# [S] Warriors of Chaos - Slaanesh themed army



## Sworn Radical (Mar 10, 2011)

*EDIT: Army has been sold !*


----------



## Sworn Radical (Mar 10, 2011)

Army's still waiting for a new mistress or master.
I'll happily mail you pictures if interested.


----------



## Sworn Radical (Mar 10, 2011)

Bumping this one more time.
Army needs to go since I got some bills to pay 
Just make me an offer !


----------



## Tim/Steve (Jan 25, 2009)

Your location is "Heavily spanking Saint Celestine"... while the vast majority of Heresy members are currently on Terra.

Say your location, where you are willing to post to and some sort of guide price and I think you'll have a lot more success.


----------



## Sworn Radical (Mar 10, 2011)

But spanking Celestine is fun ...
No seriously, I've always been shipping worldwide, and I'd expect people to assume that a seller would do so unless it'd be stated otherwise.  
At least I'd assume as much from a good seller.
So, yeah, worldwide shipping, from Germany and / or the Netherlands.

And, for a complete army, I'll not be giving price estimations as compared to single models and / or bit colllections. Simply because people will have vastly different opinions on what'd be a fair price.

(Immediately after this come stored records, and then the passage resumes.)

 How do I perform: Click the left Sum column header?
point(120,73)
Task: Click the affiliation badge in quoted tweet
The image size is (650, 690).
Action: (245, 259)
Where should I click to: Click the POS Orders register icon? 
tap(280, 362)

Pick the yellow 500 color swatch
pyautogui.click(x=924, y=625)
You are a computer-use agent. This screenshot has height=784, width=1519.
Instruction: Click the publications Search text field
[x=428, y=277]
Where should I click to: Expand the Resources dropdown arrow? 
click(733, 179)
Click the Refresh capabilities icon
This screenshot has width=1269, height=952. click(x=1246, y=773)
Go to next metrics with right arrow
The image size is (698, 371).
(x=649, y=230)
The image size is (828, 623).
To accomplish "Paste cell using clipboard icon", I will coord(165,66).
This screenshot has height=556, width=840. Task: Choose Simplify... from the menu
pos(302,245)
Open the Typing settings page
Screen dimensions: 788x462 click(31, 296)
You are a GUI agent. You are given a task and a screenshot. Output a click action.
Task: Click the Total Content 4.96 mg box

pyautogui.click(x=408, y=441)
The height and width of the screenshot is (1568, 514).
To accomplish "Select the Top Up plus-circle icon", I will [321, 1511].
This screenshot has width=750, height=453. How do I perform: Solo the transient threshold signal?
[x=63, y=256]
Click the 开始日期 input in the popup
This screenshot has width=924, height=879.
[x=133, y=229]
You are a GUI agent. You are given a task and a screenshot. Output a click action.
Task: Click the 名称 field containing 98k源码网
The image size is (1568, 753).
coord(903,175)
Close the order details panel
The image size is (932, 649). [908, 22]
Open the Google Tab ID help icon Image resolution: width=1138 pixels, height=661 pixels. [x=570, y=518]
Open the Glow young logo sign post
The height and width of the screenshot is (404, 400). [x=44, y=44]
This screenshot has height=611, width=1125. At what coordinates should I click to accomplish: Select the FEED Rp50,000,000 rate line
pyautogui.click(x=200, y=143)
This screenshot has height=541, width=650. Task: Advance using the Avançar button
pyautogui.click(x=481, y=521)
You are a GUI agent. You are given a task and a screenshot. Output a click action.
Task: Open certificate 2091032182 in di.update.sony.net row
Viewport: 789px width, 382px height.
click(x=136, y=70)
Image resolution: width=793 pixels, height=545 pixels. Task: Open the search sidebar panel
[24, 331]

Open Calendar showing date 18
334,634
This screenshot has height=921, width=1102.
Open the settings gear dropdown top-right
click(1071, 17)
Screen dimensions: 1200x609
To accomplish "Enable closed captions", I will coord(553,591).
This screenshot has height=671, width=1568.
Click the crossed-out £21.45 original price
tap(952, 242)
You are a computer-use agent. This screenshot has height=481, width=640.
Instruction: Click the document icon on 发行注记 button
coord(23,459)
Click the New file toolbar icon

But anyone with more than a passing interest would probably know the worth, and would be able to make an adequate offer of his or her choice. 
Also, like it's been mentioned in the very first post, I'll happily mail a shipload of pictures to those who'd like to take a closer look, I just don't like cluttering up the forums with a metric ton of pictures. 



*EDIT: Army has been sold !*


----------